Olive Engineering Consultant Talks Flooding and Requests Resident Assistance

Posted on: July 15th, 2015 by Brent Gotsch

On July 14, the Town of Olive Flood Advi­sory Com­mit­tee (FAC) held a  meet­ing with town res­i­dents and Woidt Engi­neer­ing and Con­sult­ing to review ini­tial find­ings for the Local Flood Analy­sis (LFA)  in the ham­lets of Boiceville and West Shokan. George Fowler, an engi­neer with Woidt and the project lead for the LFAs, described what he and his team have dis­cov­ered. Woidt Engi­neer­ing and the Olive FAC will work together over the next few months to ana­lyze the pos­si­ble mit­i­ga­tion options for the ham­lets. Once these options are iden­ti­fied they will be run through the Benefit-Cost Analy­sis (BCA) process to deter­mine eli­gi­bil­ity for mul­ti­ple fund­ing sources. You can help with this process by fill­ing out a ques­tion­naire to report dam­ages to your home or busi­ness. This infor­ma­tion will used dur­ing the BCA process. The more infor­ma­tion we receive the bet­ter! It will be used to develop the most accu­rate results pos­si­ble. The form can be down­loaded here or picked up at the Olive Town Hall.

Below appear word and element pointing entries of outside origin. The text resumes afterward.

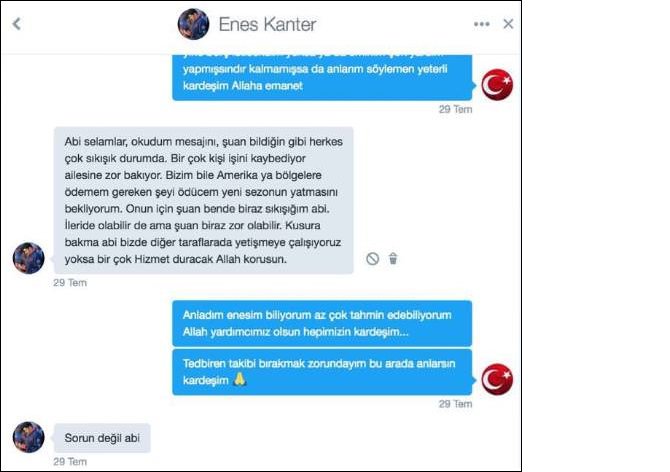This screenshot has width=670, height=472.
Task: Go back with the left chevron arrow
Action: (17, 24)
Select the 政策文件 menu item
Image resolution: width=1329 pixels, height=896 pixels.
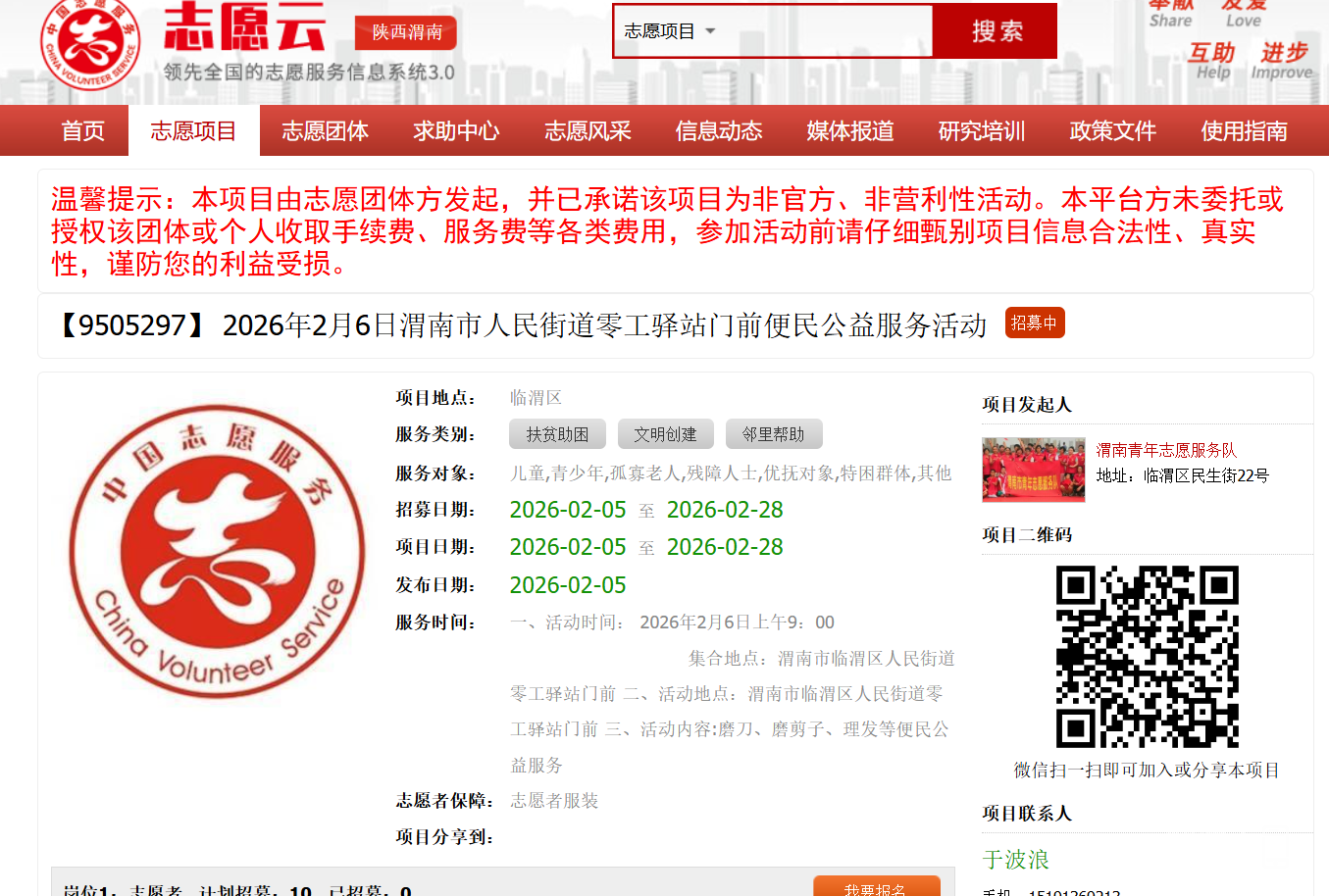1112,130
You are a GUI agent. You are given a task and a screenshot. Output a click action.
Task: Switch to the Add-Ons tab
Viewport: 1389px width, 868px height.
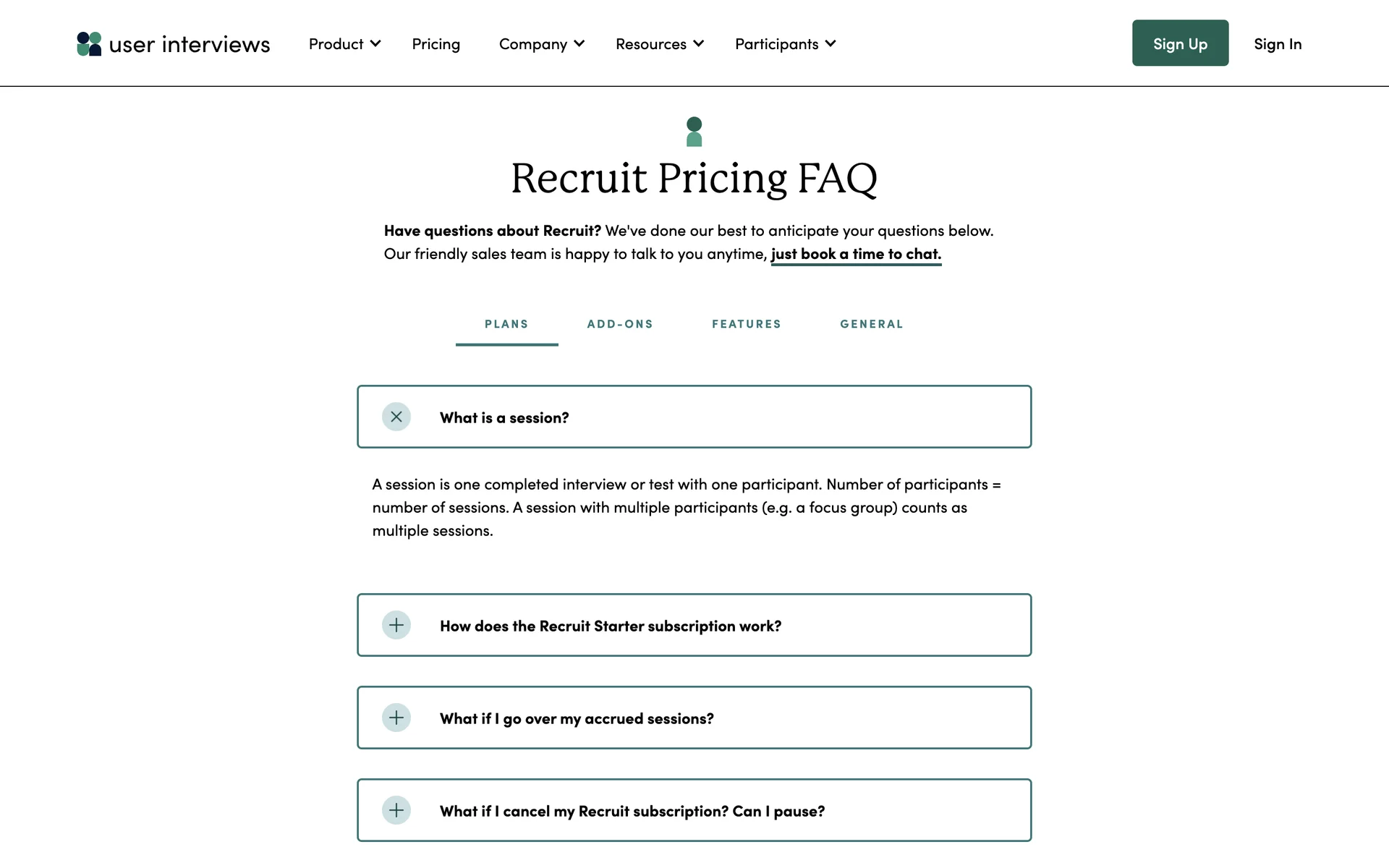coord(620,324)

Not sur­pris­ingly, inun­da­tion of the busi­ness dis­trict in Boiceville is a major con­cern. George and his team showed how the high and tight val­ley wall forces the Eso­pus Creek to flood areas in that dis­trict dur­ing high flows. More analy­sis is needed but ini­tial find­ings show  there may be poten­tial to recon­nect the stream with its flood­plain just upstream of the Five Arch Bridge. Build­ing a flood­plain here may help keep water out of the busi­ness dis­trict or lessen the amount of water there. That project would likely require relo­cat­ing the fire depart­ment build­ing and other struc­tures in order to make room for water storage.

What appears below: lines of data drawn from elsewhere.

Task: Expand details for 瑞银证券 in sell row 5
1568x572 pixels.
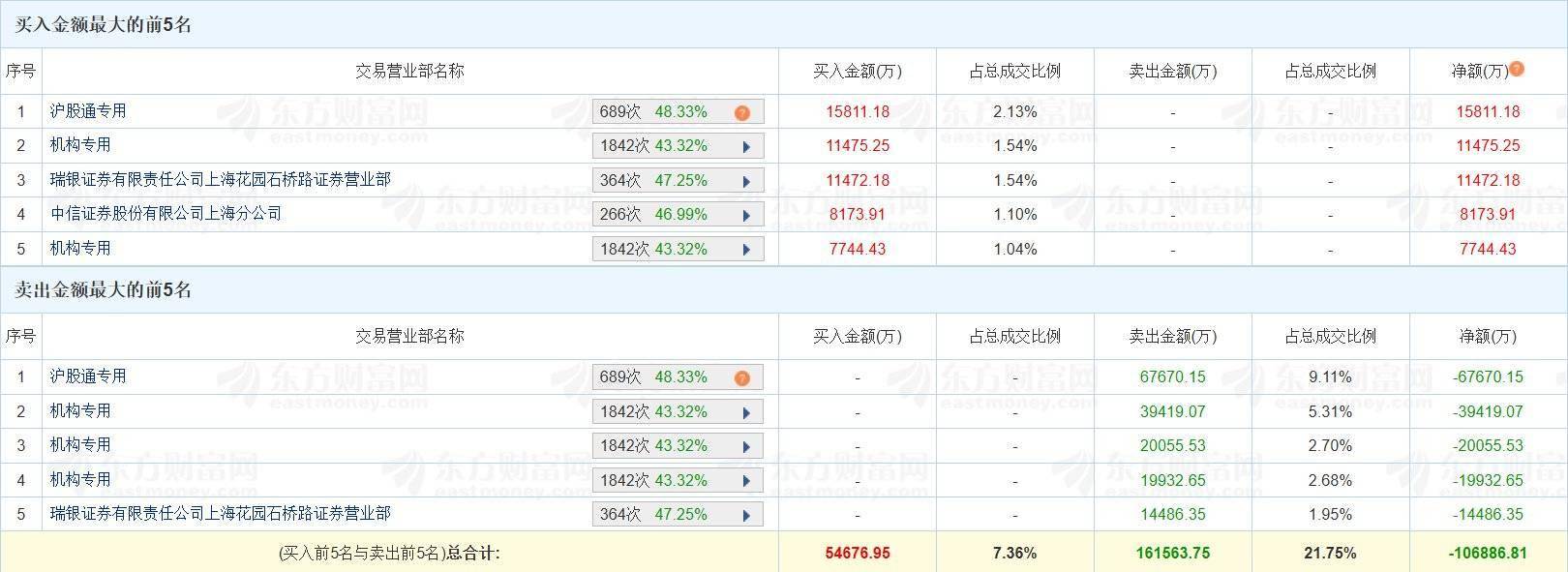Action: tap(745, 514)
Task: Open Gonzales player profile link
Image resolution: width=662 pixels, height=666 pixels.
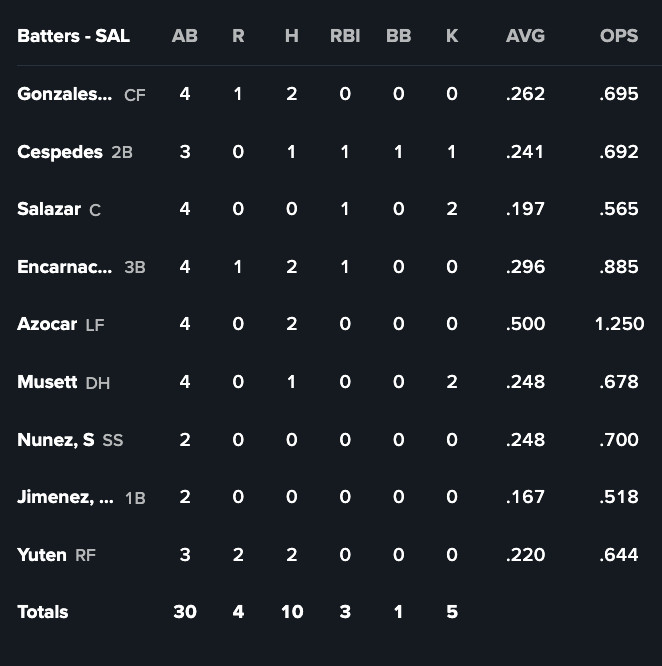Action: (x=64, y=94)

In West Shokan, the major prob­lems are asso­ci­ated with debris jams and sed­i­ment buildup. One of the major con­cerns for res­i­dents and Town offi­cials is the gravel bar just upstream of the Bushkill Bridge. The con­cern is that if the gravel bar grows it could cause an obstruc­tion that dam­ages or destroys the Bridge, cut­ting res­i­dents off from emer­gency ser­vices. George explained that we are liv­ing with the legacy of his­tor­i­cal human man­age­ment of the stream, namely the defor­esta­tion of the land­scape that occurred in the 19th Cen­tury that caused large pulses of sed­i­ment to enter the stream cor­ri­dors, and more recently dredg­ing and berming of mate­r­ial on stream banks that cre­ates unsta­ble stream cor­ri­dors. As with Boiceville, more analy­sis is needed, but one idea to explore is restor­ing appro­pri­ate stream chan­nel dimen­sions to help move sed­i­ment and debris through that area with­out undue buildup.